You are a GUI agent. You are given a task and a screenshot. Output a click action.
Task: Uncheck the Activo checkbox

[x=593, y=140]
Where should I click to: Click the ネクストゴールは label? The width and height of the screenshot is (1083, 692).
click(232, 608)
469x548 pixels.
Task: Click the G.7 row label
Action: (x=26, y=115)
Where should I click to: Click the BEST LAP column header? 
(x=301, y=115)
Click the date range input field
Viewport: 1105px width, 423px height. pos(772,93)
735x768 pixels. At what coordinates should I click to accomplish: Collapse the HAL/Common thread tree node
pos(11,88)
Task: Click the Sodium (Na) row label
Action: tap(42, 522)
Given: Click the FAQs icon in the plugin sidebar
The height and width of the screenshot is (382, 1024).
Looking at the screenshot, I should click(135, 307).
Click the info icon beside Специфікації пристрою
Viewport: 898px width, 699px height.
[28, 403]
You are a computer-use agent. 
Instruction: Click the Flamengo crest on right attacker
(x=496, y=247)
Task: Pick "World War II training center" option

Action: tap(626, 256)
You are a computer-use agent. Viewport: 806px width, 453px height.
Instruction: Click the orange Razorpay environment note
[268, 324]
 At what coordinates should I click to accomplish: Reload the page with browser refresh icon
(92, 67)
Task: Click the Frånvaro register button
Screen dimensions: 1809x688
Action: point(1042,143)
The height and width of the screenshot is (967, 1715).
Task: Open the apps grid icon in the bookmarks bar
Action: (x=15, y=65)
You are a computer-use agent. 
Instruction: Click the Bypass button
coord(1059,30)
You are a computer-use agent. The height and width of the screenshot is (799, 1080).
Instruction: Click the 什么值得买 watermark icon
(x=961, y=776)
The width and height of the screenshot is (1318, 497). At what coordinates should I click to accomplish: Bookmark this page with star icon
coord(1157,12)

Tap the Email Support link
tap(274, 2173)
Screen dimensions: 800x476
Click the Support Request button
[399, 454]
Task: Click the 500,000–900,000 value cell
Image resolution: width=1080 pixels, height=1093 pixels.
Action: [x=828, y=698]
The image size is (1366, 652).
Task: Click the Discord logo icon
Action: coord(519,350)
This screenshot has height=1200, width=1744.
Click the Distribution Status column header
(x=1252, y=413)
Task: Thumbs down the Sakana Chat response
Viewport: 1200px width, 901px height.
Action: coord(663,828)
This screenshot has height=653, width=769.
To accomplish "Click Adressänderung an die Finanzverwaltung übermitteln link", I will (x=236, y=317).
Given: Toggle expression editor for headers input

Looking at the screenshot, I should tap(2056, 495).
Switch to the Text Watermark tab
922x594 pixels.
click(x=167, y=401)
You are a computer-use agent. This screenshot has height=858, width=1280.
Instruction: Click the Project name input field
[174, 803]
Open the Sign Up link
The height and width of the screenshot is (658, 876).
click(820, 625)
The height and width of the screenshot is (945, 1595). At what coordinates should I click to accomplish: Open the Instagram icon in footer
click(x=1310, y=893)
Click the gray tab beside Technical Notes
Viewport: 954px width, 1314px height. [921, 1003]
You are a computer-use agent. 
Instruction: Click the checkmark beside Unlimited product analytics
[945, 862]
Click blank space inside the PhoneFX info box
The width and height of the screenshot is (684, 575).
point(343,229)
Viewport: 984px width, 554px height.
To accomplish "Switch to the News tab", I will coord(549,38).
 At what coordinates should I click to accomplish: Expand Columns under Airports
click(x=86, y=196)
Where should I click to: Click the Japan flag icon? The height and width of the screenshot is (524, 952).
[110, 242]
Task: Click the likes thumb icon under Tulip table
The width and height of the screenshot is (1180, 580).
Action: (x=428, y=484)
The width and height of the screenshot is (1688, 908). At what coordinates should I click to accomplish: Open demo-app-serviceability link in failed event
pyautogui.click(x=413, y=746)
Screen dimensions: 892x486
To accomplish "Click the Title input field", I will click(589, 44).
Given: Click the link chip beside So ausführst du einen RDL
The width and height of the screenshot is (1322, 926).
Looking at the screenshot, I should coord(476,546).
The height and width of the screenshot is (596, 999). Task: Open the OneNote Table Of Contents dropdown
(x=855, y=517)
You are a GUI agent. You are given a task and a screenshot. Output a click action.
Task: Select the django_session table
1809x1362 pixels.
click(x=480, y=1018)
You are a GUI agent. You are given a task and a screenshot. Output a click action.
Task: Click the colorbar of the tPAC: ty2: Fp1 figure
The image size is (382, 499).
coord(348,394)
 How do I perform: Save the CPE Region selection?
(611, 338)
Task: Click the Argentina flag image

## ACTIVITY
What you return should consist solely of the lines from the one containing "Given: Click the link" through the end of the entries above, reproduced exactly.

## WRITTEN RESPONSE
Given: Click the link chip beside So ausführst du einen RDL
The width and height of the screenshot is (1322, 926).
Looking at the screenshot, I should coord(476,546).
The height and width of the screenshot is (596, 999). Task: Open the OneNote Table Of Contents dropdown
(x=855, y=517)
You are a GUI agent. You are given a task and a screenshot. Output a click action.
Task: Select the django_session table
1809x1362 pixels.
click(x=480, y=1018)
You are a GUI agent. You are given a task and a screenshot. Output a click action.
Task: Click the colorbar of the tPAC: ty2: Fp1 figure
The image size is (382, 499).
coord(348,394)
 How do I perform: Save the CPE Region selection?
(611, 338)
Task: Click the Argentina flag image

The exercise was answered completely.